## AIM
Reproduce each of the following entries verbatim, without altering a single character.

## STORED ROWS
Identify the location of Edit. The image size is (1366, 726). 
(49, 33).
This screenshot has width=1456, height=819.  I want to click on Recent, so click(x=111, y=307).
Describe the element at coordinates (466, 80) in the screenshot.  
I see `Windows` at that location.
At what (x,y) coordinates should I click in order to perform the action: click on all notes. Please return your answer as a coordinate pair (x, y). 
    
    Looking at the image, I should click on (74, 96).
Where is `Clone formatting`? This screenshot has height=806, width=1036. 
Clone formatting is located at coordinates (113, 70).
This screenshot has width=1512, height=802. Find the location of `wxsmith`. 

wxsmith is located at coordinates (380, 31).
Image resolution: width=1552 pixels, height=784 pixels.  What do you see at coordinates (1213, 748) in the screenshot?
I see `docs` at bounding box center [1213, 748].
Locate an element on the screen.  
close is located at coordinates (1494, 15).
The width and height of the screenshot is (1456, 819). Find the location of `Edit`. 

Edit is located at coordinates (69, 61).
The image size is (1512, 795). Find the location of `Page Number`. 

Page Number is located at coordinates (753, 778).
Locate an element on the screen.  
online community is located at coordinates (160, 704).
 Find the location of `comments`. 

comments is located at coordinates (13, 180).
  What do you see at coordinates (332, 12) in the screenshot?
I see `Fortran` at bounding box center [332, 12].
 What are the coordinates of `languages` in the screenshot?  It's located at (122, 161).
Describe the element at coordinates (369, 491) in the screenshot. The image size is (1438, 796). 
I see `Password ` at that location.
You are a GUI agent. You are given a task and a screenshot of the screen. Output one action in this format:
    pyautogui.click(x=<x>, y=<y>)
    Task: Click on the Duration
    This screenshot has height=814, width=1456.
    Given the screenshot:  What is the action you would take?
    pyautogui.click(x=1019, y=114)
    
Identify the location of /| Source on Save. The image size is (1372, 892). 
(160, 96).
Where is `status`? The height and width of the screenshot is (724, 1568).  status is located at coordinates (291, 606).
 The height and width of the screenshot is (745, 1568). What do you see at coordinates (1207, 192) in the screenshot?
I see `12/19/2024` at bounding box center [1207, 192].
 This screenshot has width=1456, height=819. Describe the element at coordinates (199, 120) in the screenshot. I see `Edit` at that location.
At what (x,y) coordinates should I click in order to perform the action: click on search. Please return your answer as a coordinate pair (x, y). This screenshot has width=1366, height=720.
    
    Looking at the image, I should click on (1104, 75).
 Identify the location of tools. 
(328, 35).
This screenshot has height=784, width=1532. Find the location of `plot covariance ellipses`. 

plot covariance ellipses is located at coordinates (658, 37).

## SOLUTION
Identify the location of Edit. The image size is (1366, 726). 
(49, 33).
This screenshot has width=1456, height=819.  I want to click on Recent, so click(x=111, y=307).
Describe the element at coordinates (466, 80) in the screenshot.  
I see `Windows` at that location.
At what (x,y) coordinates should I click in order to perform the action: click on all notes. Please return your answer as a coordinate pair (x, y). 
    
    Looking at the image, I should click on (74, 96).
Where is `Clone formatting`? This screenshot has height=806, width=1036. 
Clone formatting is located at coordinates (113, 70).
This screenshot has width=1512, height=802. Find the location of `wxsmith`. 

wxsmith is located at coordinates (380, 31).
Image resolution: width=1552 pixels, height=784 pixels.  What do you see at coordinates (1213, 748) in the screenshot?
I see `docs` at bounding box center [1213, 748].
Locate an element on the screen.  
close is located at coordinates (1494, 15).
The width and height of the screenshot is (1456, 819). Find the location of `Edit`. 

Edit is located at coordinates (69, 61).
The image size is (1512, 795). Find the location of `Page Number`. 

Page Number is located at coordinates (753, 778).
Locate an element on the screen.  
online community is located at coordinates (160, 704).
 Find the location of `comments`. 

comments is located at coordinates (13, 180).
  What do you see at coordinates (332, 12) in the screenshot?
I see `Fortran` at bounding box center [332, 12].
 What are the coordinates of `languages` in the screenshot?  It's located at (122, 161).
Describe the element at coordinates (369, 491) in the screenshot. The image size is (1438, 796). 
I see `Password ` at that location.
You are a GUI agent. You are given a task and a screenshot of the screen. Output one action in this format:
    pyautogui.click(x=<x>, y=<y>)
    Task: Click on the Duration
    This screenshot has height=814, width=1456.
    Given the screenshot:  What is the action you would take?
    pyautogui.click(x=1019, y=114)
    
Identify the location of /| Source on Save. The image size is (1372, 892). 
(160, 96).
Where is `status`? The height and width of the screenshot is (724, 1568).  status is located at coordinates (291, 606).
 The height and width of the screenshot is (745, 1568). What do you see at coordinates (1207, 192) in the screenshot?
I see `12/19/2024` at bounding box center [1207, 192].
 This screenshot has width=1456, height=819. Describe the element at coordinates (199, 120) in the screenshot. I see `Edit` at that location.
At what (x,y) coordinates should I click in order to perform the action: click on search. Please return your answer as a coordinate pair (x, y). This screenshot has width=1366, height=720.
    
    Looking at the image, I should click on (1104, 75).
 Identify the location of tools. 
(328, 35).
This screenshot has height=784, width=1532. Find the location of `plot covariance ellipses`. 

plot covariance ellipses is located at coordinates (658, 37).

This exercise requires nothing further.